Collected data ▸
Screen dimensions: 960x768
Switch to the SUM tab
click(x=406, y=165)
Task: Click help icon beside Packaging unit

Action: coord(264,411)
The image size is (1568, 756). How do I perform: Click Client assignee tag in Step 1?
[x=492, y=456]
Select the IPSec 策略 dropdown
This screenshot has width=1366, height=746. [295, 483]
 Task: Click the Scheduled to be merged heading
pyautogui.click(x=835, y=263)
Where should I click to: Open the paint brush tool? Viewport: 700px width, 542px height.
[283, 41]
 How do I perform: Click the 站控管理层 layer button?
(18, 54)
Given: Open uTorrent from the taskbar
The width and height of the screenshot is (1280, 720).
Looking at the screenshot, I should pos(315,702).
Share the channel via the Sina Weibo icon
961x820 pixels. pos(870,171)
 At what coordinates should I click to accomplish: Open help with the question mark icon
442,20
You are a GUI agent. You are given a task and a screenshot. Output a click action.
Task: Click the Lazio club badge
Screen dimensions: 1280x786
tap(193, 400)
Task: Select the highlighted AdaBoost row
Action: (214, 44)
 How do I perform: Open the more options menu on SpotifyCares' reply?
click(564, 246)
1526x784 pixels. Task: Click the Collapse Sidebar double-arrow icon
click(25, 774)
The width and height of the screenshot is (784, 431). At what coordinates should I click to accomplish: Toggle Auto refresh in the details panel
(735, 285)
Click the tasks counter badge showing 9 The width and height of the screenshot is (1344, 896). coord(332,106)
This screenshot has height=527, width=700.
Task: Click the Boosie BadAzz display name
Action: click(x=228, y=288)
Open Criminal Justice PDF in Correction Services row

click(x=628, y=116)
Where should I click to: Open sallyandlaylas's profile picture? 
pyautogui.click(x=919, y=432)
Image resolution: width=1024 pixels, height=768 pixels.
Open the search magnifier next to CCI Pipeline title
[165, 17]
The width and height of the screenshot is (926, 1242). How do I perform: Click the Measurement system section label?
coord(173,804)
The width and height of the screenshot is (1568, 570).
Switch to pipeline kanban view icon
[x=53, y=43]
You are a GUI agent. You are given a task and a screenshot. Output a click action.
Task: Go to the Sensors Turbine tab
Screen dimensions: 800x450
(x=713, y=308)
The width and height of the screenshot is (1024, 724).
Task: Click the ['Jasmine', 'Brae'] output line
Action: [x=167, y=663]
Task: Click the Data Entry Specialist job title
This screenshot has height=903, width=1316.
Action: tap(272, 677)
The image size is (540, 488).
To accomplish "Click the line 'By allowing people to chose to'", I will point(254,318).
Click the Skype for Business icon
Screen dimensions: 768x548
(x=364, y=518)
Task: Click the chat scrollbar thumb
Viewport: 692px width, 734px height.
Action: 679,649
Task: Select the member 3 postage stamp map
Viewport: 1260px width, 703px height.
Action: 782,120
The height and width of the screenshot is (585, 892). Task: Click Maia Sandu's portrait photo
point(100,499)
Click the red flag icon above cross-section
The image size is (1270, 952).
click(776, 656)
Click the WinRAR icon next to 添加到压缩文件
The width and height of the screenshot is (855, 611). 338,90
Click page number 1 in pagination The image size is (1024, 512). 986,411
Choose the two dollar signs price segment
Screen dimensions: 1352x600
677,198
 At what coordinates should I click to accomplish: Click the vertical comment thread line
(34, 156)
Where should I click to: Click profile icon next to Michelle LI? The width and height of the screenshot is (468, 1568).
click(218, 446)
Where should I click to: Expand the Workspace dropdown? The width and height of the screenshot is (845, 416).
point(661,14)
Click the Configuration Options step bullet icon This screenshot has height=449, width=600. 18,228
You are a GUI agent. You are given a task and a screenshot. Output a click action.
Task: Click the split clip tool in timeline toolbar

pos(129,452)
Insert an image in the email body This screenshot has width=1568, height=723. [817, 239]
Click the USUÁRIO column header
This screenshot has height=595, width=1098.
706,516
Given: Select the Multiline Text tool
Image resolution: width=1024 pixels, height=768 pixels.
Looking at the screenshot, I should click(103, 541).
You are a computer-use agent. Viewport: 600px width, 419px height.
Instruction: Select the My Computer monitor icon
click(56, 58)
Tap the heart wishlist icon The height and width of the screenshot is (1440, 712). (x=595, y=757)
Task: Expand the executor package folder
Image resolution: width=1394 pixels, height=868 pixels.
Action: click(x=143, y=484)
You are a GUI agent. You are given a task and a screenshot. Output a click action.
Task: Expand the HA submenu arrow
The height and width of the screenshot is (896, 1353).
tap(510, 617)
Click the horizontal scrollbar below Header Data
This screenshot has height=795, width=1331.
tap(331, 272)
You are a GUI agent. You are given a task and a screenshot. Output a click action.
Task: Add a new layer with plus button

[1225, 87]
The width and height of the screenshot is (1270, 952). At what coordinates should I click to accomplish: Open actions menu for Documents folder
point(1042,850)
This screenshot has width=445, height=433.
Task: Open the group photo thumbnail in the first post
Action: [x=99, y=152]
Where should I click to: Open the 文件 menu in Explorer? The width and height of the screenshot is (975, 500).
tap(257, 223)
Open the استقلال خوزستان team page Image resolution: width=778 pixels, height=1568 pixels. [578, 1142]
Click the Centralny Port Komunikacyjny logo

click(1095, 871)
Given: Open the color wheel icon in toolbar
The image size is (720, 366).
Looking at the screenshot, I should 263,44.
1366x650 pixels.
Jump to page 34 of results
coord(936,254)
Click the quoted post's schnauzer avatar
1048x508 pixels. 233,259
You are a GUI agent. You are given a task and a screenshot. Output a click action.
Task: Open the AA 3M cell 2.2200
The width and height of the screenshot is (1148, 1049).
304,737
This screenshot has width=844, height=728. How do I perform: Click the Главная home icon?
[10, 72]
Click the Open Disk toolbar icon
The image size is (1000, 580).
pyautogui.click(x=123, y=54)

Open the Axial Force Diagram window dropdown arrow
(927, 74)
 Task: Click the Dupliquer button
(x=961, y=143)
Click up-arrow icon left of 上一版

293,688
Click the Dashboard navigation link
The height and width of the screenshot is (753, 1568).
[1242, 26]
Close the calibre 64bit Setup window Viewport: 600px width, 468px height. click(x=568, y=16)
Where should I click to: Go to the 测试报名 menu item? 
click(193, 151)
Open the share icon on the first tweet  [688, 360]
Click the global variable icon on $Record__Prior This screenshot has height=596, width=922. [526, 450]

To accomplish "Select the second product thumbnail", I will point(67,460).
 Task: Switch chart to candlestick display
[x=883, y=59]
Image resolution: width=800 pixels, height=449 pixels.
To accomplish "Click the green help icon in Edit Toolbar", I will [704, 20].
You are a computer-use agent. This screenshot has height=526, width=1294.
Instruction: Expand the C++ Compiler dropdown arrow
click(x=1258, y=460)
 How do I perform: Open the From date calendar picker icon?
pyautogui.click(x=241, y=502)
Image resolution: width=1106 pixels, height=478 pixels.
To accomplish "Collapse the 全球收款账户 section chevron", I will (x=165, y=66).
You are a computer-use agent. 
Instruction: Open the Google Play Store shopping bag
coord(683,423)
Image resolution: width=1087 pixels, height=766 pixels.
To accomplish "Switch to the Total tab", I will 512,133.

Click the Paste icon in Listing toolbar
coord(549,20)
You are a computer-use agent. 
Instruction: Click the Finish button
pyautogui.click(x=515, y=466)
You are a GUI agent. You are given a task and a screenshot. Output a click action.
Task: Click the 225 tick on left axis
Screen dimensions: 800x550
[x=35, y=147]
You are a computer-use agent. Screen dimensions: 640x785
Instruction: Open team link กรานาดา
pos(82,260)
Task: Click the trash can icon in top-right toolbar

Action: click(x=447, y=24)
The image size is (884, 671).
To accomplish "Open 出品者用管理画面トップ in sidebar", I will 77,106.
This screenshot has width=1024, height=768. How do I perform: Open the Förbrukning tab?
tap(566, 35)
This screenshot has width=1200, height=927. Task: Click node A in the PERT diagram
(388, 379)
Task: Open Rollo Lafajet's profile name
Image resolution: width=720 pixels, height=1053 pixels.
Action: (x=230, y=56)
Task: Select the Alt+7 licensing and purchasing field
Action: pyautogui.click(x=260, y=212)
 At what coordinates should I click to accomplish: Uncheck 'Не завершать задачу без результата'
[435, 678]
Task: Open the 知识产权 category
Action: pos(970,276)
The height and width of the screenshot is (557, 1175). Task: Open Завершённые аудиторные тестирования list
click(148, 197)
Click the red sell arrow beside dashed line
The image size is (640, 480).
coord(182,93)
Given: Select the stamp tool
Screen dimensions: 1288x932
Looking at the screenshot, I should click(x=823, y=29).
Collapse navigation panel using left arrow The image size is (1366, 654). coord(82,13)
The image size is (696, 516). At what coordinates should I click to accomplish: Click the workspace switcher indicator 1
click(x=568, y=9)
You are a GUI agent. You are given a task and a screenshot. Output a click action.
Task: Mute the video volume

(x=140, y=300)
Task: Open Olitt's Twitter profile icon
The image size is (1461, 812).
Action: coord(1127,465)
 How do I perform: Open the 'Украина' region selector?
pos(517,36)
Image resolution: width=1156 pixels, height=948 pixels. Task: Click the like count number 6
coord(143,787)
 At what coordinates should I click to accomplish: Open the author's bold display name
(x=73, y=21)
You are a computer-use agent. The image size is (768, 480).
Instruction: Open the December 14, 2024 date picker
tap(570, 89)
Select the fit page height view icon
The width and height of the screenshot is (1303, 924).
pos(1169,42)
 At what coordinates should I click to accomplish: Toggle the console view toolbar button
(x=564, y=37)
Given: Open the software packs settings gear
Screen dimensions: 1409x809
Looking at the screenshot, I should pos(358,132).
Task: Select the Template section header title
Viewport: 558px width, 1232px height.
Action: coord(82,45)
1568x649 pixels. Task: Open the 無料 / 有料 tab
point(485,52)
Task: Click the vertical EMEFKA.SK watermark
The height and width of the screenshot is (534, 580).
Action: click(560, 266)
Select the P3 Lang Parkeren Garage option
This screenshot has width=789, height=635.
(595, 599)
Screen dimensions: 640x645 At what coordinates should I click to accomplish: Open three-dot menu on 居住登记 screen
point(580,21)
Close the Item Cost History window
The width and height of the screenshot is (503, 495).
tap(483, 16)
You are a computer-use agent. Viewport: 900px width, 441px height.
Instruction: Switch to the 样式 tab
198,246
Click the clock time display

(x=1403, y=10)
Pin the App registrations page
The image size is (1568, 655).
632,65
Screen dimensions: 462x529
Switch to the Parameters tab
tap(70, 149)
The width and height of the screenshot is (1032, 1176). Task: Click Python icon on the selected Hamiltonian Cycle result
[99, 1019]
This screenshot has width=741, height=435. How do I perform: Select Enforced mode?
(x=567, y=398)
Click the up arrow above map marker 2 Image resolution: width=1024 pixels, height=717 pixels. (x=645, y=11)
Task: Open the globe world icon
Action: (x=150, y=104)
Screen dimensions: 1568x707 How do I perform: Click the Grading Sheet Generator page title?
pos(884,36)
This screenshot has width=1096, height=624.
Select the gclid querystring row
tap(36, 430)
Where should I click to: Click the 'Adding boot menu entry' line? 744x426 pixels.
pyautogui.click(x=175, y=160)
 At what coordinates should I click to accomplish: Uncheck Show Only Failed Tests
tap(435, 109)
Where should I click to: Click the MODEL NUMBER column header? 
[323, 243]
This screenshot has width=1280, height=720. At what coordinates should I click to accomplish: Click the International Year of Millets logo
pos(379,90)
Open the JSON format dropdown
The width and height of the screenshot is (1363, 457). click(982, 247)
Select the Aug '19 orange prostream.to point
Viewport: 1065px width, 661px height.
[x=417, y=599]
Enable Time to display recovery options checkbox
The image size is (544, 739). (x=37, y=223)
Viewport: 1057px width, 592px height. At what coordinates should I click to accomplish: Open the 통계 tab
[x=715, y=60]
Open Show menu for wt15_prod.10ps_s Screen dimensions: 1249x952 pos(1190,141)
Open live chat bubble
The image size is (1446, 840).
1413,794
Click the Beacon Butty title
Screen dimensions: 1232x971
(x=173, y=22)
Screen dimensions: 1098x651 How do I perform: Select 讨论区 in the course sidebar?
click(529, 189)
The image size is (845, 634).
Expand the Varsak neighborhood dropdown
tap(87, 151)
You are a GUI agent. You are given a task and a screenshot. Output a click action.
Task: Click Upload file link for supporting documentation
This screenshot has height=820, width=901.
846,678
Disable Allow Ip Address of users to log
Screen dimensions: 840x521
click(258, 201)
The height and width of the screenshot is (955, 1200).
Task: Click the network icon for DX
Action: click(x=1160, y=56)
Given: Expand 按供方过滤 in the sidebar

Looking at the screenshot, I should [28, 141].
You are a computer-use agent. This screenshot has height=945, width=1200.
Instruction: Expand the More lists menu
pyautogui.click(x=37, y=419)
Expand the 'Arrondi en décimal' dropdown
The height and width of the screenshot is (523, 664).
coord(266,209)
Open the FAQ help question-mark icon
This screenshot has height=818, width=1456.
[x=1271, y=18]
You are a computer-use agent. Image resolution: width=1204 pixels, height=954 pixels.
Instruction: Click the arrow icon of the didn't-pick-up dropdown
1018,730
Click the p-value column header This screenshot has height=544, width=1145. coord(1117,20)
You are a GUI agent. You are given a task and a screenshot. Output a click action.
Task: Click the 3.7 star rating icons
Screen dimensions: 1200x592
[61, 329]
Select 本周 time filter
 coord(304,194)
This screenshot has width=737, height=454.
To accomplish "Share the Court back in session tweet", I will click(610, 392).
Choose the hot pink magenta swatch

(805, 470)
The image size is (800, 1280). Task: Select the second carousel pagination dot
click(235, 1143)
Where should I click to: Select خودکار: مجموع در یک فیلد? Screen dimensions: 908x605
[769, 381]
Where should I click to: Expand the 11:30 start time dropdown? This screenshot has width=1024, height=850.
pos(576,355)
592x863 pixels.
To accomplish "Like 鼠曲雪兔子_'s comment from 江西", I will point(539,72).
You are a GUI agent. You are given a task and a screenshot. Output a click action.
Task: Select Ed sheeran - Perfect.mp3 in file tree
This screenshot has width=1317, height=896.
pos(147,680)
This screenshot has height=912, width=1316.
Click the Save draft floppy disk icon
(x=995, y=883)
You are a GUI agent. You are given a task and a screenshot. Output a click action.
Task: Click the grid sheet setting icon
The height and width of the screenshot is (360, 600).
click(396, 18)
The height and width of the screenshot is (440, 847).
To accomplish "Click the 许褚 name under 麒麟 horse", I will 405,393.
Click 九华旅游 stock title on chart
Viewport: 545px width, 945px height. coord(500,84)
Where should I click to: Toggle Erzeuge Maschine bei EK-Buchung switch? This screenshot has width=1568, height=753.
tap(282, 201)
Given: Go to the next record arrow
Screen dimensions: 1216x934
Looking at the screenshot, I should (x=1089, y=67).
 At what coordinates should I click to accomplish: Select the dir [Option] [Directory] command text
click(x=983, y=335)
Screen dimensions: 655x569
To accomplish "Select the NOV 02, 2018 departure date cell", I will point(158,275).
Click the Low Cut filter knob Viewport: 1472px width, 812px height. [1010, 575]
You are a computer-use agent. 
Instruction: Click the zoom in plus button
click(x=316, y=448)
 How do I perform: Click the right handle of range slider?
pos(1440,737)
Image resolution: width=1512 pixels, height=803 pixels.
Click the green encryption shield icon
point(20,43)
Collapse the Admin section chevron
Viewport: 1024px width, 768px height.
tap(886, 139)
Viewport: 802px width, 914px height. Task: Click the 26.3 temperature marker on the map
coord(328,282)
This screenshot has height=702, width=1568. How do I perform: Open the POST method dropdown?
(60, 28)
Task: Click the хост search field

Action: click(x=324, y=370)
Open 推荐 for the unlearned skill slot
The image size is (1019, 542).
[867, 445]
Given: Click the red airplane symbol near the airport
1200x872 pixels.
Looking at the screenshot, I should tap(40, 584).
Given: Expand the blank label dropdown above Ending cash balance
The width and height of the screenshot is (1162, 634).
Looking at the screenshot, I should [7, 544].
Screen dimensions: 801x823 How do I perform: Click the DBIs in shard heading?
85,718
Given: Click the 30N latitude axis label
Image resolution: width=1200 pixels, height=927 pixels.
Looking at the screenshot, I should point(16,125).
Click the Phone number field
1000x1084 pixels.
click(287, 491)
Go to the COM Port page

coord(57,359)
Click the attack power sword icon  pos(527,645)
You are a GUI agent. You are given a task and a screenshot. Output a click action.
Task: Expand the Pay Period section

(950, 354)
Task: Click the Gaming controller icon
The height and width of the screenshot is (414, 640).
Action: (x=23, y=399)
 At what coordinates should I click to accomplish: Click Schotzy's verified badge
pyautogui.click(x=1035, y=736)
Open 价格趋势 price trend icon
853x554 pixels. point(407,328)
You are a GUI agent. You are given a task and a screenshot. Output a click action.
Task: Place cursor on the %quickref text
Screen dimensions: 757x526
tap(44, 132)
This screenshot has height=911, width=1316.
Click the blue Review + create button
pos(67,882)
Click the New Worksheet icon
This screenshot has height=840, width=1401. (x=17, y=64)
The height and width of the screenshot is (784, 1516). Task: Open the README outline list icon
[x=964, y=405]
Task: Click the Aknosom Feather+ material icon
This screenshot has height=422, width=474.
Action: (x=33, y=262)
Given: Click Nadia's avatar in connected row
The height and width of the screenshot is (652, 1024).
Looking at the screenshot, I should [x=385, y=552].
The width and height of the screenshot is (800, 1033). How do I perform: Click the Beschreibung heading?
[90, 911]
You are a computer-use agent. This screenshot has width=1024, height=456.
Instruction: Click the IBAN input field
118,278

Requirement ▸
Please give back, exactly as it stands above, the stretch from the line with "Task: Click the split" through the line with "Task: Expand the HA submenu arrow", and no line outside it.

Answer below ▸
Task: Click the split clip tool in timeline toolbar

pos(129,452)
Insert an image in the email body This screenshot has width=1568, height=723. [817, 239]
Click the USUÁRIO column header
This screenshot has height=595, width=1098.
706,516
Given: Select the Multiline Text tool
Image resolution: width=1024 pixels, height=768 pixels.
Looking at the screenshot, I should click(103, 541).
You are a computer-use agent. Viewport: 600px width, 419px height.
Instruction: Select the My Computer monitor icon
click(56, 58)
Tap the heart wishlist icon The height and width of the screenshot is (1440, 712). (x=595, y=757)
Task: Expand the executor package folder
Image resolution: width=1394 pixels, height=868 pixels.
Action: click(x=143, y=484)
You are a GUI agent. You are given a task and a screenshot. Output a click action.
Task: Expand the HA submenu arrow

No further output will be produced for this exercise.